My name is Jade and I am a hair and makeup artist in the tv and film industry. I started my career in musical theatre in 2009 and gradually worked my way up on different shows to become Head of Department. Unfortunately the pandemic shut the industry down and so I decided to study English language and literature. During the summer break a former colleague and friend of mine was working on a Netflix series and she asked if I would like to do some freelance work with them as a hair and makeup artist. I was lucky enough that job offers continued to come in on different shows after that.
At the start of last year I was offered and accepted the role of Crowd Supervisor on The Great series 3 which has just wrapped in December.
The main differences between theatre and tv/film work as a hair and makeup artist are that in theatre, most of the time, you will be working heavily with wigs. We do use wigs in tv/film too but not as much. This is because the actor or supporting artists own hair will be preferable to use.
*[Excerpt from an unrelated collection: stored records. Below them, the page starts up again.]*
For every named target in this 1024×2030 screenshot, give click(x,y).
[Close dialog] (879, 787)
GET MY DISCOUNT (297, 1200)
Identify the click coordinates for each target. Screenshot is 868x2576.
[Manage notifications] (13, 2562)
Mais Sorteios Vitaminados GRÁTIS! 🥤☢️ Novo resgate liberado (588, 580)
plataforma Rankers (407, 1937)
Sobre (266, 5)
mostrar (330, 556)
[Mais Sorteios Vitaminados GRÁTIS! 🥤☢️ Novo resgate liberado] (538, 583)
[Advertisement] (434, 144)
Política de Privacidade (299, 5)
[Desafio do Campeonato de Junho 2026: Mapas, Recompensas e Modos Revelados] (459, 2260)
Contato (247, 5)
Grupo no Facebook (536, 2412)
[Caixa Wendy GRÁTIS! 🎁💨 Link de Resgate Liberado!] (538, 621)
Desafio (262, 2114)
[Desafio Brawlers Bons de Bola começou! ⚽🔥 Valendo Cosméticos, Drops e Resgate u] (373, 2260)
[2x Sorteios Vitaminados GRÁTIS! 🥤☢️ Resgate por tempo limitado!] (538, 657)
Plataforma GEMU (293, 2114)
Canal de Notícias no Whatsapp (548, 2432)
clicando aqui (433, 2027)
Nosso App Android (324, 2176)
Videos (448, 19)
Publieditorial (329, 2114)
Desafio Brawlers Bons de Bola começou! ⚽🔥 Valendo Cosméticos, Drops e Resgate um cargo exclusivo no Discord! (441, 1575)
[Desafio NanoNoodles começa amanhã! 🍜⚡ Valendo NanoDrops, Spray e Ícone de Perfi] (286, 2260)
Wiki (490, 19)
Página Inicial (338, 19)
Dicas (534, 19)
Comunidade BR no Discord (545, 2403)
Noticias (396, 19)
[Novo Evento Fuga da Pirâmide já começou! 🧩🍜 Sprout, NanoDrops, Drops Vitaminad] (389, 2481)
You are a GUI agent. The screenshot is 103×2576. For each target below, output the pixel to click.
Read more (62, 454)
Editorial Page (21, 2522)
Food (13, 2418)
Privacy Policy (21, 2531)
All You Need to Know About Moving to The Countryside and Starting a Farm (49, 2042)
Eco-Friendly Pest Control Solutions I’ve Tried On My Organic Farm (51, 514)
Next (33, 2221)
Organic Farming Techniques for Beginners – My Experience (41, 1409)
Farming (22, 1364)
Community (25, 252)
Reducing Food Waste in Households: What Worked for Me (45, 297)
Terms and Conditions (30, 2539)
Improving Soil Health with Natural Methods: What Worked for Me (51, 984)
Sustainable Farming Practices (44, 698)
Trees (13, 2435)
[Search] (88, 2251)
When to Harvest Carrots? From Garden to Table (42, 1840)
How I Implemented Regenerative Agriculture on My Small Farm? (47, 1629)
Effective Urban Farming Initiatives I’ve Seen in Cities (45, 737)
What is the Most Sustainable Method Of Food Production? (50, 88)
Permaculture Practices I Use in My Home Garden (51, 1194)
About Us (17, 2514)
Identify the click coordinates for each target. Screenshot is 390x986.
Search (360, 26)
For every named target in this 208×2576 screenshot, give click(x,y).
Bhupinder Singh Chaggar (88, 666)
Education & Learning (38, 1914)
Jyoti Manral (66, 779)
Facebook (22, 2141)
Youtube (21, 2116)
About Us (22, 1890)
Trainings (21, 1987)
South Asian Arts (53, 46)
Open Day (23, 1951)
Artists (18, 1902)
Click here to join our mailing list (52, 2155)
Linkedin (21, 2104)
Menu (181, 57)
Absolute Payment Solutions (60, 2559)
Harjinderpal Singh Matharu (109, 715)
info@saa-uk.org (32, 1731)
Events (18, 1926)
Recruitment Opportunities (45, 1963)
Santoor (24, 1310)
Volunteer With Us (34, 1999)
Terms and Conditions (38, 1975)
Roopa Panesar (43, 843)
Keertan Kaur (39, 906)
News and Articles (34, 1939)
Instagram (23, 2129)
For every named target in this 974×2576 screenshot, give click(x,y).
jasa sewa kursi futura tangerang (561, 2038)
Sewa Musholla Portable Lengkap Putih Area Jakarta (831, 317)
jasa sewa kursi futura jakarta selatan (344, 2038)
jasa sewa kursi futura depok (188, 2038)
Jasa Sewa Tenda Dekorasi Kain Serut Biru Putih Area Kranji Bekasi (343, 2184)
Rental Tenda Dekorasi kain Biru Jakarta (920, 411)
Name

It’s harder to use an actors own hair in musical theatre because quite often they will have quick costume and hair changes and also because it would be very damaging to the actors hair to style it every day for a full contract which could be a year or longer. Another big difference is the working hours. In theatre we would usually be working until 10:30pm or later sometimes, with a start time of between 10am on a matinee or arriving sometime in the afternoon for just an evening show. In tv and film we would usually start a lot earlier. My earliest start time has been 2am and the most regular wrap time is 6pm, although this can vary depending on night shoots etc.
You’ve recently wrapped on the latest season of ‘The Great’. Tell us a little bit about the period and the styles involved for the hair.
The Great is set in 18th Century Russia. The hairstyles were quite often heavily padded and back combed. We used a lot of wigs on this production as this was fashionable in the 18th Century. They were also usually very powdered which we achieved using a combination of dry shampoo and bread flour. Men and women courtiers quite often had small rolls on the sides of the face above the ears. As you move down the classes of society the hair would become less elaborate. We had many scenes with working class and peasants and so their hairstyles would be very simple like tie backs and buns.
Were there any Denman brushes that were particularly good for this period?
We used a range of Denman brushes on this show. Particular favourites were the D90 Tangle Tamer Mini. This is obviously great at brushing through tangles in hair but the size of it meant that it was perfect to keep in my set bag so I could use it on set to comb through women’s ringlets and smooth out any frizz.
The DPC6 Rake comb is ideal for wigs when washing them and combing through.
The D91 backcomber was used regularly to back comb the elaborate male and female courtier hairstyles and wigs.
The BD40 pintail comb is an absolute essential for any work involving setting. We used a lot of hot sticks and the pintail helps to get the ends of the hair in and around the stick so that you don’t get “fish hook” ends.
Which brushes do you always have in your tool kit?
Other favourites of mine are the DHH head hugger range. They are perfect for blow drying to create volume and bend in the hair.
The D82M finisher brush is fab for just that, to finish off styles particularly from the 50’s, 60’s and 70’s as it helps smooth out up do’s and flicky blow dries.
I also regularly use the DC11 detangling comb for men’s textured hair, especially if they require a parting and heavier product.